Input for this task
· · · · · · ·

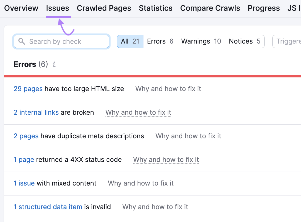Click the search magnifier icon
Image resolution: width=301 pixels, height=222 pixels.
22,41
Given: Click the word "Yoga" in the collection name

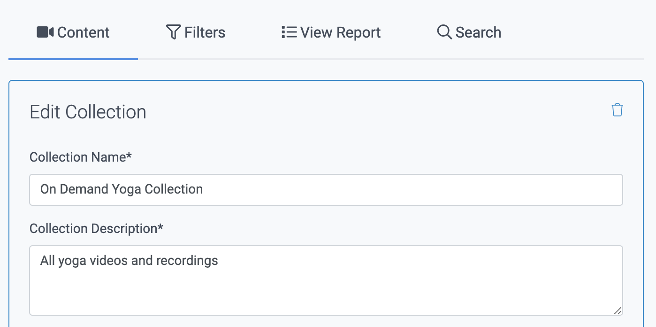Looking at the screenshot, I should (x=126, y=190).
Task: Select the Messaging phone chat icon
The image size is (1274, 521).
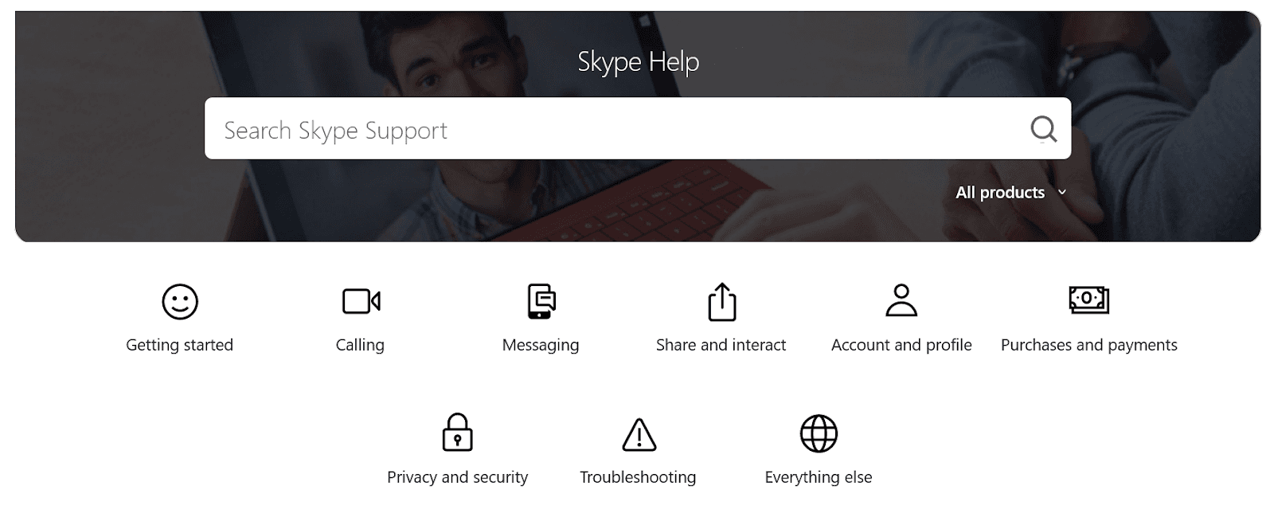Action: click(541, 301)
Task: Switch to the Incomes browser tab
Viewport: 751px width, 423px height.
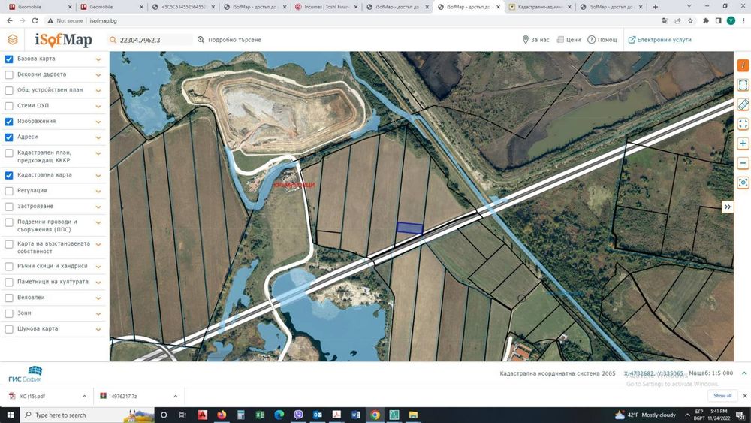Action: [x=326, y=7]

· · · · · · ·

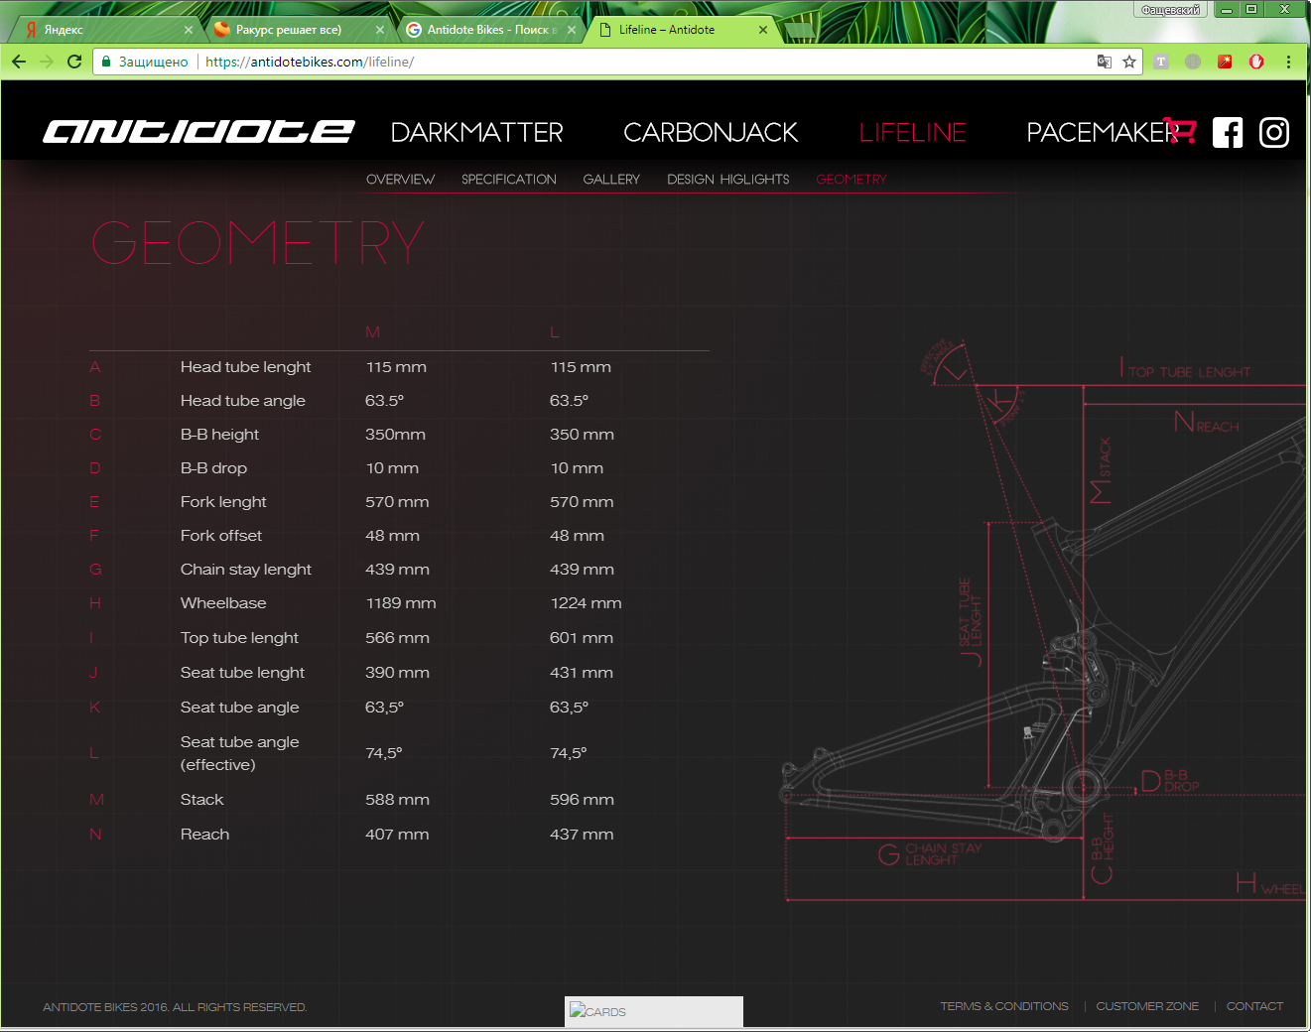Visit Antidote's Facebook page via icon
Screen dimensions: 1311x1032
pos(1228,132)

· · · · · · ·

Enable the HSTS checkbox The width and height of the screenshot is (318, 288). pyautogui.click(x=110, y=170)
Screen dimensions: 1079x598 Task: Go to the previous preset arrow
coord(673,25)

· · · · · · ·

Problem details
Leave out the images and write out the lines above exactly, from the one with "Given: Click the" up to and including the one with "Task: Switch to the Incomes browser tab".

Task solution
Given: Click the word "Yoga" in the collection name

Looking at the screenshot, I should (x=126, y=190).
Task: Select the Messaging phone chat icon
The image size is (1274, 521).
Action: click(541, 301)
Task: Switch to the Incomes browser tab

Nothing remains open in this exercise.